-- EXCERPTED RECORDS follows --
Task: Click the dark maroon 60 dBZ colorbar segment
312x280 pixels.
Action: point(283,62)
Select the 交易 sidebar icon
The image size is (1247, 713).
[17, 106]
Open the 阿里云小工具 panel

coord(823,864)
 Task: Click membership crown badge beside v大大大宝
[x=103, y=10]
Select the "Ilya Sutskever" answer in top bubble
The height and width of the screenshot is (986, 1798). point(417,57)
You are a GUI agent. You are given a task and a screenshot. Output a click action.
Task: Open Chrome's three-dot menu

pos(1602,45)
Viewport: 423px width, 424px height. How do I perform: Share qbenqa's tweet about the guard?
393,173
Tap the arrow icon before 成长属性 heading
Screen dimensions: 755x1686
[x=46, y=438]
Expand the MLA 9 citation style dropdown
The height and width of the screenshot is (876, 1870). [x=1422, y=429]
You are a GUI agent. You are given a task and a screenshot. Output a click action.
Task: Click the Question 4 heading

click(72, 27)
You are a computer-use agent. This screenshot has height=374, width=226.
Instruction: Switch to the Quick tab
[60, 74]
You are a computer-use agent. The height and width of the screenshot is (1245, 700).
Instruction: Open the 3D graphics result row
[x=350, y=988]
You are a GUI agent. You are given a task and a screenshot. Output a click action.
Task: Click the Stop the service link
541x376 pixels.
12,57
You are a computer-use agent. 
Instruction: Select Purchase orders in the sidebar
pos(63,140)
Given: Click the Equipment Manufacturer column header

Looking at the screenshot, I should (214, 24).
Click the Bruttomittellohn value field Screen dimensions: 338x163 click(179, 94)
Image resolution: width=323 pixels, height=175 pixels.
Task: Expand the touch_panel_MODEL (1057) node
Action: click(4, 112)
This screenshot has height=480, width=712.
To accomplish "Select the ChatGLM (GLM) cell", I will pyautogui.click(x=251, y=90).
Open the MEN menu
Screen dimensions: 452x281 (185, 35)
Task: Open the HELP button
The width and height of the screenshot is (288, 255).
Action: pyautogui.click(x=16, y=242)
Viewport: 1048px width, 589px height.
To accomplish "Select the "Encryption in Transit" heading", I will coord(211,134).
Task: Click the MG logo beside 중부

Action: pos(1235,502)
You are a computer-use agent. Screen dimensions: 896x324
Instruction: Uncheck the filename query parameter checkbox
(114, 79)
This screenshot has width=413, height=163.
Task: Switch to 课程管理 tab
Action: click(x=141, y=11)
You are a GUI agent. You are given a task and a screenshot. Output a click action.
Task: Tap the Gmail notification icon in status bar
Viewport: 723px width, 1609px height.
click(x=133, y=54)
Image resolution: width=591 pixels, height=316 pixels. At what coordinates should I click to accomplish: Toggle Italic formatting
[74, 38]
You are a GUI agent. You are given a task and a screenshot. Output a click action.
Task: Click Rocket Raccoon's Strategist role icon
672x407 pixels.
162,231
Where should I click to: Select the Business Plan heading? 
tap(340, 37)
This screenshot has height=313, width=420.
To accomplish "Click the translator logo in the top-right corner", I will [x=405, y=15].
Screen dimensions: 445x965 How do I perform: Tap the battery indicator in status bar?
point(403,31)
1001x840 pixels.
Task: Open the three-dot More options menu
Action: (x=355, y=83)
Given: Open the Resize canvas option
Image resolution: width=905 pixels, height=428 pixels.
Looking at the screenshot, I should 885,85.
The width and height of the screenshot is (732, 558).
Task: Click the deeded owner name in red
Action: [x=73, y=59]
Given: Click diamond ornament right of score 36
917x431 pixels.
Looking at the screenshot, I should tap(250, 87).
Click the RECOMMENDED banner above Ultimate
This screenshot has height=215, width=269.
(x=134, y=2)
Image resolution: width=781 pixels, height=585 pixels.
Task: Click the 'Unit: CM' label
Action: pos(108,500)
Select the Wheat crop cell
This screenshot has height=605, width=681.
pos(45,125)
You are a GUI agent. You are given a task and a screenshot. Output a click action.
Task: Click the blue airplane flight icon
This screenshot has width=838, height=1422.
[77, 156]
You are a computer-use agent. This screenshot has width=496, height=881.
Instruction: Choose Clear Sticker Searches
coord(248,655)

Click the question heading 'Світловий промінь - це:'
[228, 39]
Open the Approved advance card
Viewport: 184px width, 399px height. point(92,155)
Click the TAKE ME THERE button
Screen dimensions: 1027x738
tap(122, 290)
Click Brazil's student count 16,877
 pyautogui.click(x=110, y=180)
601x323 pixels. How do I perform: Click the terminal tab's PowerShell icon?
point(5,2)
-- EXCERPTED RECORDS concluded --
__PROMPT__
Could you write out all the entries exactly as given?

__REPLY__
Task: Click the dark maroon 60 dBZ colorbar segment
312x280 pixels.
Action: point(283,62)
Select the 交易 sidebar icon
The image size is (1247, 713).
[17, 106]
Open the 阿里云小工具 panel

coord(823,864)
 Task: Click membership crown badge beside v大大大宝
[x=103, y=10]
Select the "Ilya Sutskever" answer in top bubble
The height and width of the screenshot is (986, 1798). point(417,57)
You are a GUI agent. You are given a task and a screenshot. Output a click action.
Task: Open Chrome's three-dot menu

pos(1602,45)
Viewport: 423px width, 424px height. How do I perform: Share qbenqa's tweet about the guard?
393,173
Tap the arrow icon before 成长属性 heading
Screen dimensions: 755x1686
[x=46, y=438]
Expand the MLA 9 citation style dropdown
The height and width of the screenshot is (876, 1870). [x=1422, y=429]
You are a GUI agent. You are given a task and a screenshot. Output a click action.
Task: Click the Question 4 heading

click(72, 27)
You are a computer-use agent. This screenshot has height=374, width=226.
Instruction: Switch to the Quick tab
[60, 74]
You are a computer-use agent. The height and width of the screenshot is (1245, 700).
Instruction: Open the 3D graphics result row
[x=350, y=988]
You are a GUI agent. You are given a task and a screenshot. Output a click action.
Task: Click the Stop the service link
541x376 pixels.
12,57
You are a computer-use agent. 
Instruction: Select Purchase orders in the sidebar
pos(63,140)
Given: Click the Equipment Manufacturer column header

Looking at the screenshot, I should (214, 24).
Click the Bruttomittellohn value field Screen dimensions: 338x163 click(179, 94)
Image resolution: width=323 pixels, height=175 pixels.
Task: Expand the touch_panel_MODEL (1057) node
Action: click(4, 112)
This screenshot has height=480, width=712.
To accomplish "Select the ChatGLM (GLM) cell", I will pyautogui.click(x=251, y=90).
Open the MEN menu
Screen dimensions: 452x281 (185, 35)
Task: Open the HELP button
The width and height of the screenshot is (288, 255).
Action: pyautogui.click(x=16, y=242)
Viewport: 1048px width, 589px height.
To accomplish "Select the "Encryption in Transit" heading", I will coord(211,134).
Task: Click the MG logo beside 중부

Action: pos(1235,502)
You are a computer-use agent. Screen dimensions: 896x324
Instruction: Uncheck the filename query parameter checkbox
(114, 79)
This screenshot has width=413, height=163.
Task: Switch to 课程管理 tab
Action: click(x=141, y=11)
You are a GUI agent. You are given a task and a screenshot. Output a click action.
Task: Tap the Gmail notification icon in status bar
Viewport: 723px width, 1609px height.
click(x=133, y=54)
Image resolution: width=591 pixels, height=316 pixels. At what coordinates should I click to accomplish: Toggle Italic formatting
[74, 38]
You are a GUI agent. You are given a task and a screenshot. Output a click action.
Task: Click Rocket Raccoon's Strategist role icon
672x407 pixels.
162,231
Where should I click to: Select the Business Plan heading? 
tap(340, 37)
This screenshot has height=313, width=420.
To accomplish "Click the translator logo in the top-right corner", I will [x=405, y=15].
Screen dimensions: 445x965 How do I perform: Tap the battery indicator in status bar?
point(403,31)
1001x840 pixels.
Task: Open the three-dot More options menu
Action: (x=355, y=83)
Given: Open the Resize canvas option
Image resolution: width=905 pixels, height=428 pixels.
Looking at the screenshot, I should 885,85.
The width and height of the screenshot is (732, 558).
Task: Click the deeded owner name in red
Action: [x=73, y=59]
Given: Click diamond ornament right of score 36
917x431 pixels.
Looking at the screenshot, I should tap(250, 87).
Click the RECOMMENDED banner above Ultimate
This screenshot has height=215, width=269.
(x=134, y=2)
Image resolution: width=781 pixels, height=585 pixels.
Task: Click the 'Unit: CM' label
Action: pos(108,500)
Select the Wheat crop cell
This screenshot has height=605, width=681.
pos(45,125)
You are a GUI agent. You are given a task and a screenshot. Output a click action.
Task: Click the blue airplane flight icon
This screenshot has width=838, height=1422.
[77, 156]
You are a computer-use agent. This screenshot has width=496, height=881.
Instruction: Choose Clear Sticker Searches
coord(248,655)

Click the question heading 'Світловий промінь - це:'
[228, 39]
Open the Approved advance card
Viewport: 184px width, 399px height. point(92,155)
Click the TAKE ME THERE button
Screen dimensions: 1027x738
tap(122, 290)
Click Brazil's student count 16,877
 pyautogui.click(x=110, y=180)
601x323 pixels. How do I perform: Click the terminal tab's PowerShell icon?
point(5,2)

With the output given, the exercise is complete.